What is a Reverse Mortgage?
Reverse mortgages are often referred to as the older generation of homeowners. A reverse mortgage is when people have a property value but do not necessarily have cash value in their banks. When it comes to applying for a new home loan often times these older generation of people will not have the qualifications to be granted the home they are wanting. A reverse mortgage allows the banks to use the value of their current home to pay of the balance of their new home. This is what a reverse mortgage is and how it operates.
An Option for the Older Americans
In order to qualify for a reverse mortgage you must be at least 62 years of age. Plus there are no minimum income requirements. But even though there are not the income requirements, if you want to qualify for a reverse mortgage you will still have to meet the requirements for the loan. So this helps older Americans get a great mortgage option, without having to meet the same requirements that everyone else usually would have to.
The Ins and Outs of a Reverse Mortgage
Now when you get the money for a reverse mortgage, you can generally use the money for whatever purpose you want. But any existing mortgages will need to be paid off with the money from the reverse mortgage. The amount of money will also be determined by the age of the person who is applying for the mortgage. Another great aspects of a reverse mortgage is the way you can accept the payments. You can get a lump sum, monthly payments, a line of credit, or a combination of all three. That is a great option to have, and can really work out in your favor. Now unfortunately, reverse mortgages may have a little higher costs than other types of mortgages.
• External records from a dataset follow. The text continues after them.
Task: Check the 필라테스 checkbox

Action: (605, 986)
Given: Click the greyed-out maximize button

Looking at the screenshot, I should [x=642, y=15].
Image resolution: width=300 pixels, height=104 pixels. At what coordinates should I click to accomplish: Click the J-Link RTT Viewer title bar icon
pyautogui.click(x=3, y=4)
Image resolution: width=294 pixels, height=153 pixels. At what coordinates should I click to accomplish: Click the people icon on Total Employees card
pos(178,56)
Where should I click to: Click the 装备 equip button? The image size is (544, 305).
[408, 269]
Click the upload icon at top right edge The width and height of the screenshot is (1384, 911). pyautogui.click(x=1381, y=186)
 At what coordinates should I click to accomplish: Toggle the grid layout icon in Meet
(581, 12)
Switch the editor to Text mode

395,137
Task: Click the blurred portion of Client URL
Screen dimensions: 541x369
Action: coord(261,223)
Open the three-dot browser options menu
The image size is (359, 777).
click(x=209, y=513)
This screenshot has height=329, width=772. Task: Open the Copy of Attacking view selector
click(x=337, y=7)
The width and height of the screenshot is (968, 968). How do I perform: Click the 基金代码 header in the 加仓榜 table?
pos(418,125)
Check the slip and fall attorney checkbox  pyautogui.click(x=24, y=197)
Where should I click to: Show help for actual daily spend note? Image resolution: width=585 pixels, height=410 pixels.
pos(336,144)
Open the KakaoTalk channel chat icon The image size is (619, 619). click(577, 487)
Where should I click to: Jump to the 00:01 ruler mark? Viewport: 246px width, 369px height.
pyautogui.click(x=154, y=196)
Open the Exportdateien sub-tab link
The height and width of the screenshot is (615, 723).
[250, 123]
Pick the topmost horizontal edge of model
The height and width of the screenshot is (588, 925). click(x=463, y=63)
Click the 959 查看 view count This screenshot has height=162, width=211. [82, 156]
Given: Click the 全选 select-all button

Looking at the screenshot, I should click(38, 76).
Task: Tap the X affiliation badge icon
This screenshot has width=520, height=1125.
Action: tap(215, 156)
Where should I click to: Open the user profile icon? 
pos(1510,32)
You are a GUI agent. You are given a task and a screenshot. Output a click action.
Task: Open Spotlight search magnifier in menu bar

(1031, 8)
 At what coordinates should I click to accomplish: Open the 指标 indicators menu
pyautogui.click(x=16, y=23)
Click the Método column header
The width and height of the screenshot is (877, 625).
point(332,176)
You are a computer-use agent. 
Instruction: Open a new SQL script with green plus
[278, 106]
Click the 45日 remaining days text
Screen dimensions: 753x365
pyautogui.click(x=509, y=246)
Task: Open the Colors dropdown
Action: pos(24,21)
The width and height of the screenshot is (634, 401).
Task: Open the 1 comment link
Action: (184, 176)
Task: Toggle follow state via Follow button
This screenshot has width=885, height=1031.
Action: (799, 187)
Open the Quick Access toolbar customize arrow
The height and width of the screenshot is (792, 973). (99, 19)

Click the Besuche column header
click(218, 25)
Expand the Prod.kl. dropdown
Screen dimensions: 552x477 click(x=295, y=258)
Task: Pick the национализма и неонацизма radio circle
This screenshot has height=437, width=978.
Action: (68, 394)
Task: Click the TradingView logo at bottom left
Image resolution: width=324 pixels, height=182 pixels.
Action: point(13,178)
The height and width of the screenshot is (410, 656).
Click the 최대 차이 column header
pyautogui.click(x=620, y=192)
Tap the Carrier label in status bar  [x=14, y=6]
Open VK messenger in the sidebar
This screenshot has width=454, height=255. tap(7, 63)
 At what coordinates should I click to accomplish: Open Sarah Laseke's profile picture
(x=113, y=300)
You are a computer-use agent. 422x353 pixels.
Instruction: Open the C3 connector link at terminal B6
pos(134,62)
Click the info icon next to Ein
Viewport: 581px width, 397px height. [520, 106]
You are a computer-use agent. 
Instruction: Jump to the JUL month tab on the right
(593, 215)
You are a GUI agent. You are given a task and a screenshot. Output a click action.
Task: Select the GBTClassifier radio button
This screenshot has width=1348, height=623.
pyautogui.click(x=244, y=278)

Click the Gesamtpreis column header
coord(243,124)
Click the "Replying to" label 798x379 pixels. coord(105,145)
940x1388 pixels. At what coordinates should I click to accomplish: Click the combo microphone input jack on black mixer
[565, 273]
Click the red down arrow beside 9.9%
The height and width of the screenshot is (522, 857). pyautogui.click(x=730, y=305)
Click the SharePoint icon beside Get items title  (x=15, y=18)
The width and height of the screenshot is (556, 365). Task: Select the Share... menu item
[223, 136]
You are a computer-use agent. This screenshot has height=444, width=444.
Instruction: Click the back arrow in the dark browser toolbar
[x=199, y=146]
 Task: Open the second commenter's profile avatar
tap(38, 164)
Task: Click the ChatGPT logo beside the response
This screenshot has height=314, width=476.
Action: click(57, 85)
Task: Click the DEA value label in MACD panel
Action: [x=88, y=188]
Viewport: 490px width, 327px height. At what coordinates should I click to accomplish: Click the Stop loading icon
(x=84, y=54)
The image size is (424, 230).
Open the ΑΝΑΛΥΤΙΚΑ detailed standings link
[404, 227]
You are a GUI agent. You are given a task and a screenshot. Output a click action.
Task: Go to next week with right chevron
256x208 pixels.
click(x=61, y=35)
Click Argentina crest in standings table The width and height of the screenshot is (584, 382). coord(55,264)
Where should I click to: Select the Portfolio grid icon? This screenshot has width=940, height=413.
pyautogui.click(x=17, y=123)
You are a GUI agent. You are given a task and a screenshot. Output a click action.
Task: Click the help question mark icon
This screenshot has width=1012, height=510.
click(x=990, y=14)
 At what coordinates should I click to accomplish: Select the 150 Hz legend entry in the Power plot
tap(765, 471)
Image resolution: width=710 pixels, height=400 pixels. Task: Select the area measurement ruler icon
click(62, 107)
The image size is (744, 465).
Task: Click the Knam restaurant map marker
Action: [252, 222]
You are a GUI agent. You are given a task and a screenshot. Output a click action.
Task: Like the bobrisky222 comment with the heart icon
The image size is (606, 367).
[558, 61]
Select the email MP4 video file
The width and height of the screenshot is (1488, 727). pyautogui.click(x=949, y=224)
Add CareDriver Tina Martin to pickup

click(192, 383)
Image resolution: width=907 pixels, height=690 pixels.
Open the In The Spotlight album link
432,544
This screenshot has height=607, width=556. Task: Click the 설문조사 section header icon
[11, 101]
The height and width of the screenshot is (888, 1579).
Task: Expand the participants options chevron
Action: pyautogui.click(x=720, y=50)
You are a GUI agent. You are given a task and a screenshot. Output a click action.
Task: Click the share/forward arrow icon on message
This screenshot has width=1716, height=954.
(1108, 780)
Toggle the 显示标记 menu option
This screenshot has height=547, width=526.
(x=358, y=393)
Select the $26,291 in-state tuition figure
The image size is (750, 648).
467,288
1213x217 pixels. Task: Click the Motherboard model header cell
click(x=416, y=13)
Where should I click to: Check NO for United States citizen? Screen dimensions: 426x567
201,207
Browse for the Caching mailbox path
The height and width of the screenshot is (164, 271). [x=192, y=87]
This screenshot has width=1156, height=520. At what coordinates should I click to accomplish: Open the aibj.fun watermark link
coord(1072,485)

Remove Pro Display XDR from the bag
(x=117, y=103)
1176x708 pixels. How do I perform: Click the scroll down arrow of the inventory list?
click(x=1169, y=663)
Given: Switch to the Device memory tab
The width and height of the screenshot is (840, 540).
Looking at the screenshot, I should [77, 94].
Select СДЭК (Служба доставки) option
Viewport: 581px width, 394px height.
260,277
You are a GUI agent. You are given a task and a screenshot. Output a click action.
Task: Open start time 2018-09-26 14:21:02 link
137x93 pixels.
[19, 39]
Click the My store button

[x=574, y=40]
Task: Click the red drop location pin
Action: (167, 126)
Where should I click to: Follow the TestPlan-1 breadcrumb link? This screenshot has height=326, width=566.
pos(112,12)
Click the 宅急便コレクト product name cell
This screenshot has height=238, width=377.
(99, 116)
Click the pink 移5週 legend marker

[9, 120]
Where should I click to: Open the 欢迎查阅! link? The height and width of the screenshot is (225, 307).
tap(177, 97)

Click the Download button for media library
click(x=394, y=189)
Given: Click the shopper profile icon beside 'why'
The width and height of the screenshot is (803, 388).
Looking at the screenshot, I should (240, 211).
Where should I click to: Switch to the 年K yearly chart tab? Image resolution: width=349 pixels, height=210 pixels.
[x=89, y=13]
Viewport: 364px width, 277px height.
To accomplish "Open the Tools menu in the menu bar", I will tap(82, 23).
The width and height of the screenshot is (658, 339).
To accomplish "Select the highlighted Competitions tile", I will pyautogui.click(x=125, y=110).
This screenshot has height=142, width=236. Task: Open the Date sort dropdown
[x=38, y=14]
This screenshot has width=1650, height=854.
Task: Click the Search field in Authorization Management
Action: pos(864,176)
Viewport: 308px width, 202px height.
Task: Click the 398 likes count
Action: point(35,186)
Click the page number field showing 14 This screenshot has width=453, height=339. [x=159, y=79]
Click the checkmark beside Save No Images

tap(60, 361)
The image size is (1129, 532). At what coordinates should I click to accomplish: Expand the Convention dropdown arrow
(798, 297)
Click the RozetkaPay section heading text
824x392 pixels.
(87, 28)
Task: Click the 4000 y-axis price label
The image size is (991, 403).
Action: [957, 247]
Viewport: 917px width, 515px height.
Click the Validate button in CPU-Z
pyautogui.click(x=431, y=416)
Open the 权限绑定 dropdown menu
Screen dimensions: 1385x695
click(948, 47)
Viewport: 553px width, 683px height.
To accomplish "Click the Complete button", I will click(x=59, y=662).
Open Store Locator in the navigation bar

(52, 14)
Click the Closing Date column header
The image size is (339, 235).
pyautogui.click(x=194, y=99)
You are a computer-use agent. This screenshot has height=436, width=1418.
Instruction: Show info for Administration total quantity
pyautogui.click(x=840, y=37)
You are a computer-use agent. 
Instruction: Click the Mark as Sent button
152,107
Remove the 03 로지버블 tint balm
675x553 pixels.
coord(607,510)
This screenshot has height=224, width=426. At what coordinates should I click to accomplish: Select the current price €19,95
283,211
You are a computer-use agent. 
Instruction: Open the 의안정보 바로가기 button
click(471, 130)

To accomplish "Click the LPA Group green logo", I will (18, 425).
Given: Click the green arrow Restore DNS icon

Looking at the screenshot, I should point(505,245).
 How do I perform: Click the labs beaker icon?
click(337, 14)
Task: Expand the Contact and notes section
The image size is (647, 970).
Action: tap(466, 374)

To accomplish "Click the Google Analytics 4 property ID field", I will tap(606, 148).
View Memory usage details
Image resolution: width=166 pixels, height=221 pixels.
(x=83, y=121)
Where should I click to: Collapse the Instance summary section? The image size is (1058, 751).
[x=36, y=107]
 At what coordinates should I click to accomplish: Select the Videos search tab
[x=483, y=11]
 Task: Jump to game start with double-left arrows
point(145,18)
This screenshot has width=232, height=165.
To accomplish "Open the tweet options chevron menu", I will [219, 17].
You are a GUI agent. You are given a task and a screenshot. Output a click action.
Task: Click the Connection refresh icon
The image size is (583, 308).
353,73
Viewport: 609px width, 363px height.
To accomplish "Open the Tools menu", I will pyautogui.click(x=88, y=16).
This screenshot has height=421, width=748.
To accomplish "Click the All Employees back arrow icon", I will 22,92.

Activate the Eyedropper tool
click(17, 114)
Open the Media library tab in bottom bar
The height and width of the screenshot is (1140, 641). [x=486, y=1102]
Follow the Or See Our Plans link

Interest rates vary, but can usually be compared to Adjustable Rate Mortgages. There can be an option for lower cost reverse mortgages. By this is offer only by some states. The times that this is offered, however, the requirements are more restrictive.
How the Loan Ends
The loan can end three different ways. First, the loan can end when the homeowner dies. The loan can also end when the house is sold, or when you move out of the house for 12 consecutive months. The mortgage will then be paid off by the sale of the house. If you can prove you are in the process of selling the house, then you will most likely be able to acquire financing to pay off the rest of the loan.